WARSAW, Poland – A leading media advocate has welcomed Hungary’s decision to abandon a plan to plant spies in newsrooms but said she remains disturbed that Prime Minister Viktor Orban’s government would even contemplate the “Orwellian” idea.
Hungary’s Interior Ministry was preparing an amendment to a security law that could have forced media to add secret agents from national security services to their staffs. The government on Thursday backed away from the idea following an outcry from Hungarian media, though other industries will still be affected.
Dunja Mijatovic, media freedom representative for the Organization for Security and Cooperation in Europe, said leaving journalists out of the law is a “good decision.”
“Just the idea of having secret agents present in a newsroom is something that I find outrageously dangerous,” she told The Associated Press by phone from Vienna. “It’s an Orwellian practice.”
She said the proposal comes as many governments in the West are eroding freedom of expression, often in the name of security.
“It leaves a bitter taste. There is a feeling that as a society we are not moving in a good direction when we think about doing something like this,” she said.
The ministry proposal originally included the media in a long list of institutions and companies — including energy, postal and weapons firms — that would employ secret agents who are qualified for “cover” jobs if required by the government.

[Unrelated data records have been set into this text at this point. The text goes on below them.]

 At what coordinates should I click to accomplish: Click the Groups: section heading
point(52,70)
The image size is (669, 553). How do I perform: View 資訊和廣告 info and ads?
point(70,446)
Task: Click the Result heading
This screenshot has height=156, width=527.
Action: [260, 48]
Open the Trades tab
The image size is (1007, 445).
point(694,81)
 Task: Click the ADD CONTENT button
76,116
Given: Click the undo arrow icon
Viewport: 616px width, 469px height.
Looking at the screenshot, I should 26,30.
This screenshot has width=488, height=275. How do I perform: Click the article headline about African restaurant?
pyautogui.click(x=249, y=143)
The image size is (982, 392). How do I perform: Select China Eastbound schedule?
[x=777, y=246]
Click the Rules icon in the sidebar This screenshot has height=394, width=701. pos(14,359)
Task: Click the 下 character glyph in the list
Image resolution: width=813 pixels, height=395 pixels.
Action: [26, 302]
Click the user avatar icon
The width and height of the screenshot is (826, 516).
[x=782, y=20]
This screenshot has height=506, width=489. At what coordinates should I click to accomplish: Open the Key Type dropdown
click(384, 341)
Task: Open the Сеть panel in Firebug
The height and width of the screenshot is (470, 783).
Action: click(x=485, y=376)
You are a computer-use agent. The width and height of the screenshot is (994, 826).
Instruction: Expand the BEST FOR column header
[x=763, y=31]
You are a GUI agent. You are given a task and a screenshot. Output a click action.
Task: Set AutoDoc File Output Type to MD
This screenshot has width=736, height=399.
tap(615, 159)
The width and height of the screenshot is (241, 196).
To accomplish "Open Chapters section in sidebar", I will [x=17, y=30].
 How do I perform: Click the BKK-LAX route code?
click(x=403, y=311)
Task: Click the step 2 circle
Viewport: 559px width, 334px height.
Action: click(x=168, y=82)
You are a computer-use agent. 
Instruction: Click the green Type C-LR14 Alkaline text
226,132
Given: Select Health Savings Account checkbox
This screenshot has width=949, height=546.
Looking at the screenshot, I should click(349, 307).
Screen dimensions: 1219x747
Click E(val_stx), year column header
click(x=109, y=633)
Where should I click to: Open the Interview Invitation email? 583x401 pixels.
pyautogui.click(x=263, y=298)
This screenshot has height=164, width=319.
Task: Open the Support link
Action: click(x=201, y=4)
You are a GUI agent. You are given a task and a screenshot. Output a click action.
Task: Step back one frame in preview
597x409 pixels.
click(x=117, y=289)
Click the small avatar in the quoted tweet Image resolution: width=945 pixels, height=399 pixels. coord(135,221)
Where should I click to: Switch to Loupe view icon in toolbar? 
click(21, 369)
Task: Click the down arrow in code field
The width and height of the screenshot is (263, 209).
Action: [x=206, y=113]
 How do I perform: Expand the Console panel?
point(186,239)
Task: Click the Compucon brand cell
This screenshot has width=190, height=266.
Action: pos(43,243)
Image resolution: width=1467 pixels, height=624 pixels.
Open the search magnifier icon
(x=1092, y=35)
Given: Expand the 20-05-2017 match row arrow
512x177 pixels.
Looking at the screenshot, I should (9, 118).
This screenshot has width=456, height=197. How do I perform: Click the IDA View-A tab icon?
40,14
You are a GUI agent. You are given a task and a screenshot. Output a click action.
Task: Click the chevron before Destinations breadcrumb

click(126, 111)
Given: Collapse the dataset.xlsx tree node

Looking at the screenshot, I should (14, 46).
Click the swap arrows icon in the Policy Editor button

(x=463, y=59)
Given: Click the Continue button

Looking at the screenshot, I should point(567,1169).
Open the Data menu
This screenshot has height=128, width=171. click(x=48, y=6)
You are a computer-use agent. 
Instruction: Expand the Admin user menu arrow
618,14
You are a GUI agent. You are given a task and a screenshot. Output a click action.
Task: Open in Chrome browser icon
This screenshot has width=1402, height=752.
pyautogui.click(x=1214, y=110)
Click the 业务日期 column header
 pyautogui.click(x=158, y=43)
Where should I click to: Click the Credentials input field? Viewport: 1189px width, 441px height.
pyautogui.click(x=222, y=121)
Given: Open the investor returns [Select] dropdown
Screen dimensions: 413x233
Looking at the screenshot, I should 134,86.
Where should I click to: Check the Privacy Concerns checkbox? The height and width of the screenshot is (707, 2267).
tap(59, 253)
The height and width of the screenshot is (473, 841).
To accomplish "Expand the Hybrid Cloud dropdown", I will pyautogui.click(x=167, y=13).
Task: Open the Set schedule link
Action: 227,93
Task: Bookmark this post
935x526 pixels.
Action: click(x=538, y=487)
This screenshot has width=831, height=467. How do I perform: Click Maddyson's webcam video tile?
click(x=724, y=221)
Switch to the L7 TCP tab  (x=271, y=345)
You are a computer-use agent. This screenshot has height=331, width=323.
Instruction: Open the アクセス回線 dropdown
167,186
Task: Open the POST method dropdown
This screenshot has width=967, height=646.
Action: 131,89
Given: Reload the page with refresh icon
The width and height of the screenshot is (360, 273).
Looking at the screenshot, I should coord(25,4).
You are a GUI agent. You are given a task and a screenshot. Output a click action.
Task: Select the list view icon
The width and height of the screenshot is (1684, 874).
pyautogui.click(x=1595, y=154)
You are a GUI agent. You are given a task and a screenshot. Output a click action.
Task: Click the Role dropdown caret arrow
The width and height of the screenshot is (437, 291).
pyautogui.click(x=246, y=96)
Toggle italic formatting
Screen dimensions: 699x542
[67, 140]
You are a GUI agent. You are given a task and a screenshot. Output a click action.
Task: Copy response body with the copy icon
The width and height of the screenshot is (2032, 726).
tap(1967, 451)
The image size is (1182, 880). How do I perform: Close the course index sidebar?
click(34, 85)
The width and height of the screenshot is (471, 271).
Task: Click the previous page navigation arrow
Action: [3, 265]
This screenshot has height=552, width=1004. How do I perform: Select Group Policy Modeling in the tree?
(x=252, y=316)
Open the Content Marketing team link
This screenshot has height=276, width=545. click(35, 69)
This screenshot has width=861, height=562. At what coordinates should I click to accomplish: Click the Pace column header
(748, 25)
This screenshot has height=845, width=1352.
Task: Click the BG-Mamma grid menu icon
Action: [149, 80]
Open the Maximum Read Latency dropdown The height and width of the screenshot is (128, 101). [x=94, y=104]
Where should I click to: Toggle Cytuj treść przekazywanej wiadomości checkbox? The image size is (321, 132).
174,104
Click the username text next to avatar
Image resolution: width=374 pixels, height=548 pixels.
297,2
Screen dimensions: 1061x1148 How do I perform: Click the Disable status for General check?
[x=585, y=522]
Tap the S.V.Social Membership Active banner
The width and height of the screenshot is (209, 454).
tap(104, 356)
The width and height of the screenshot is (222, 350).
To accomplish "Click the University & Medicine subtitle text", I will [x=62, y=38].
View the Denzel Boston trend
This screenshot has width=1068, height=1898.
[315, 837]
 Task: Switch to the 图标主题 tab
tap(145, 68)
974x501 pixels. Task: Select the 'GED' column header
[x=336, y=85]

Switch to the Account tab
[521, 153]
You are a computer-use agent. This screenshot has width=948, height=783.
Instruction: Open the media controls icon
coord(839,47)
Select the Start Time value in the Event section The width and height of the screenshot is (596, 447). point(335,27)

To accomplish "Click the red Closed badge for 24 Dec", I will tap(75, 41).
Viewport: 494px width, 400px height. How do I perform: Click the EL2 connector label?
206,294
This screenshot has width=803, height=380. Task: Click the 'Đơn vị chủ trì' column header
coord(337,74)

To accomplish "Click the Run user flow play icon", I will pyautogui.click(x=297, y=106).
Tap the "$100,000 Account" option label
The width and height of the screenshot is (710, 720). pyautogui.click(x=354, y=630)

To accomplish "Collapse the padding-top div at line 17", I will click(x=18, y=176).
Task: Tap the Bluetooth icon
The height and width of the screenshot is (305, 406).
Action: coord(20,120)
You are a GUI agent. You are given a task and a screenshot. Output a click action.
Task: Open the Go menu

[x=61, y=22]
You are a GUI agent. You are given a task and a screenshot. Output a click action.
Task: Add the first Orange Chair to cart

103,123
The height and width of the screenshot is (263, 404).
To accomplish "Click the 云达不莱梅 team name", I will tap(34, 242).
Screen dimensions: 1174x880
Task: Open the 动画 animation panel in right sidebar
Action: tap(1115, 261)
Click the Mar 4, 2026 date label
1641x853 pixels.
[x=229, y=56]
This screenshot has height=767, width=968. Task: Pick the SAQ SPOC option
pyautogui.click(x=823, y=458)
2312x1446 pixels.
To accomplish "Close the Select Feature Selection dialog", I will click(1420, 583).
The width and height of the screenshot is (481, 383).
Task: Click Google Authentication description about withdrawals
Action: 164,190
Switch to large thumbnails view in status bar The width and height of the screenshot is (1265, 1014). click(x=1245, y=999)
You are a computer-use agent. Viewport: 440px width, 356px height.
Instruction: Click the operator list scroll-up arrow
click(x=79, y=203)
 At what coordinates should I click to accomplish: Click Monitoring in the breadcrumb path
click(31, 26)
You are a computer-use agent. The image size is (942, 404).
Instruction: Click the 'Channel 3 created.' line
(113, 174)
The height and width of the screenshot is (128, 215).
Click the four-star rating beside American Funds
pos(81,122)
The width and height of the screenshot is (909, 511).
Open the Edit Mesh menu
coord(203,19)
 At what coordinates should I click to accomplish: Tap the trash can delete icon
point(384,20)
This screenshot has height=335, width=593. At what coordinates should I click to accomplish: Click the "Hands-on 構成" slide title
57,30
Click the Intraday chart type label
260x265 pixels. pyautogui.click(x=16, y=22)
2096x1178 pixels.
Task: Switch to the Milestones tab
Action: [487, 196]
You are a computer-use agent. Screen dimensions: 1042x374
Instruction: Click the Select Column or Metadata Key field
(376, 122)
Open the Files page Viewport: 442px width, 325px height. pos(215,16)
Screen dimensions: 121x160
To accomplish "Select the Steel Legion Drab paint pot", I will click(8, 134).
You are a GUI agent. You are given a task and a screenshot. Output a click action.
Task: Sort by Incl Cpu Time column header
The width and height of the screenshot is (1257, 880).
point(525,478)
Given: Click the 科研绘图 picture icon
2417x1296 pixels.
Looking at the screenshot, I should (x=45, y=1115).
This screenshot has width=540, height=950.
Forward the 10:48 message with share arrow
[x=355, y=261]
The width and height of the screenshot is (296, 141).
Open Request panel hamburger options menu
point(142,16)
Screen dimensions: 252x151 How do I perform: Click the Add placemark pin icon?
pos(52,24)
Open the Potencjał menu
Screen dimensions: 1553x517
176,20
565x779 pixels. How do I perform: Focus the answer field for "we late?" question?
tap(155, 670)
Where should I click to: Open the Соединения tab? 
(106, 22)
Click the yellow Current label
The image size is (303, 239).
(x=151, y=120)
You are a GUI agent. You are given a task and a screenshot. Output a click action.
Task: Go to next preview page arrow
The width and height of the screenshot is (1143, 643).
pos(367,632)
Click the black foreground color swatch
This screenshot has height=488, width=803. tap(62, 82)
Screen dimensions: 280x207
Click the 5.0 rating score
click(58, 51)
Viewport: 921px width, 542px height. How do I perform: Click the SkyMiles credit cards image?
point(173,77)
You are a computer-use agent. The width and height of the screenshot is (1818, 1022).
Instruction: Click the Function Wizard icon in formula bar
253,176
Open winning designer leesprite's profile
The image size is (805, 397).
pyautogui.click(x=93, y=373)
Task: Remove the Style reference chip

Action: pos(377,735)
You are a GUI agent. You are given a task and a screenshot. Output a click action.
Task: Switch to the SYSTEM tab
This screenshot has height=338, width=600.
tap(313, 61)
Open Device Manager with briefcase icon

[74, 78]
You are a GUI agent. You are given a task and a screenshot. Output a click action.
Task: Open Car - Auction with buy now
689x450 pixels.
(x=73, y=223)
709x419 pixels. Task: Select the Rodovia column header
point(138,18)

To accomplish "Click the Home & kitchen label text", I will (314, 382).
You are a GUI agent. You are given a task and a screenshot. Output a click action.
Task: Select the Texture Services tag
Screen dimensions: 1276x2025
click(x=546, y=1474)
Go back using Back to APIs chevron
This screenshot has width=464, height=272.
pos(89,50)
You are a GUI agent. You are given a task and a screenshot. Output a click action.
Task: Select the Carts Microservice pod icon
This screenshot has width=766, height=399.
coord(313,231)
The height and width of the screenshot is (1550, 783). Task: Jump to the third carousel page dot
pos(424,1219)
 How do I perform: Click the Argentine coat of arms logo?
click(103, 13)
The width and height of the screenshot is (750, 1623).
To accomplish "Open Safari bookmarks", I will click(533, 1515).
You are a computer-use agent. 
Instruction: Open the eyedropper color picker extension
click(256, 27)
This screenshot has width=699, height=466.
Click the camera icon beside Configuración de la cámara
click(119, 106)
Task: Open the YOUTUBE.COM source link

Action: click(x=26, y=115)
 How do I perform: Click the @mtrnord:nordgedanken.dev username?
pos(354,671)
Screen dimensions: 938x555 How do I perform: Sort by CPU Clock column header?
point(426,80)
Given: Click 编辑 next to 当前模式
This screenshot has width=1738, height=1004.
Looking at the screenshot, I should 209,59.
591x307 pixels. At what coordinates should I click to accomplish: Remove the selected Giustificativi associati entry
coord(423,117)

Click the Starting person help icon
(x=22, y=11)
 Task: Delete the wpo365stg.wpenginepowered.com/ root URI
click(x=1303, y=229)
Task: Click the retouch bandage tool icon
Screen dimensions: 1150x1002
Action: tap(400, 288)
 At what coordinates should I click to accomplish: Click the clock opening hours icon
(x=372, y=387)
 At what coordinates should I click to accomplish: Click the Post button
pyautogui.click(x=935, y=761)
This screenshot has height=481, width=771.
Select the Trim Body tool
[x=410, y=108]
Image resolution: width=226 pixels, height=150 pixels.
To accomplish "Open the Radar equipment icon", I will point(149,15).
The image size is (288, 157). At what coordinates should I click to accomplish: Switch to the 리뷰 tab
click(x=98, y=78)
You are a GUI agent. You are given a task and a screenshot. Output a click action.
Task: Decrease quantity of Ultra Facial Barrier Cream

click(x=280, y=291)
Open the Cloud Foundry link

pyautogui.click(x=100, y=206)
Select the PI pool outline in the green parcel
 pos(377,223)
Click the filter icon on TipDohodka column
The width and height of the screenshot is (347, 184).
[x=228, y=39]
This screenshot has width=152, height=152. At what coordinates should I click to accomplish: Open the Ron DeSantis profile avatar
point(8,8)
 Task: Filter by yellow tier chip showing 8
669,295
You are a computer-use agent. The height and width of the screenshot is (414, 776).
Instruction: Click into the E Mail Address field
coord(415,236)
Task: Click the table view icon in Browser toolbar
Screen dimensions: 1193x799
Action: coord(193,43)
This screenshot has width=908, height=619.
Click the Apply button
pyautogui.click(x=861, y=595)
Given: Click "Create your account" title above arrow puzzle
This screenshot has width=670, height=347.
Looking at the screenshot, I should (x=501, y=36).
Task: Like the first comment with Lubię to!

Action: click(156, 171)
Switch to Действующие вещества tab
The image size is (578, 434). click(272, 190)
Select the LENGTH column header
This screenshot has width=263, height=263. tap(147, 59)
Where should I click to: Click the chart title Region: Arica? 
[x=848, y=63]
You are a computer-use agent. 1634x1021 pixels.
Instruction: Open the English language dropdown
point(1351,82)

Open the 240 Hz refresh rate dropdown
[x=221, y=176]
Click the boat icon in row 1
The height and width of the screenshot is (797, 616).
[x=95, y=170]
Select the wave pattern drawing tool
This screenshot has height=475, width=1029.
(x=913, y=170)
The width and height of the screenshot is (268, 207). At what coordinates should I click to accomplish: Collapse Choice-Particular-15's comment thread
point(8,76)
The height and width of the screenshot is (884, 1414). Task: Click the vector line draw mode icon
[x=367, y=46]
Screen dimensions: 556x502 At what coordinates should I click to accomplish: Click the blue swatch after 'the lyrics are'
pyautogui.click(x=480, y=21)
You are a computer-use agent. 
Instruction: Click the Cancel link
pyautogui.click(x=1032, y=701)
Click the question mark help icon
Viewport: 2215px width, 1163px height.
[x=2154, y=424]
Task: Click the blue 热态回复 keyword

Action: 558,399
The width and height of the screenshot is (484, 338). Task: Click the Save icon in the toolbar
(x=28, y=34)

The Hungarian Publishers’ Association, which represents more than 40 of Hungary’s largest media companies, protested Wednesday and said that it would “harshly interfere with and damage” media freedom and would facilitate censorship.
Government spokesman Zoltan Kovacs later said that while it was “unavoidable for reasons of national security” that secret agents work, for example, at mobile phone service providers, it was a misunderstanding that the law would also apply to the media.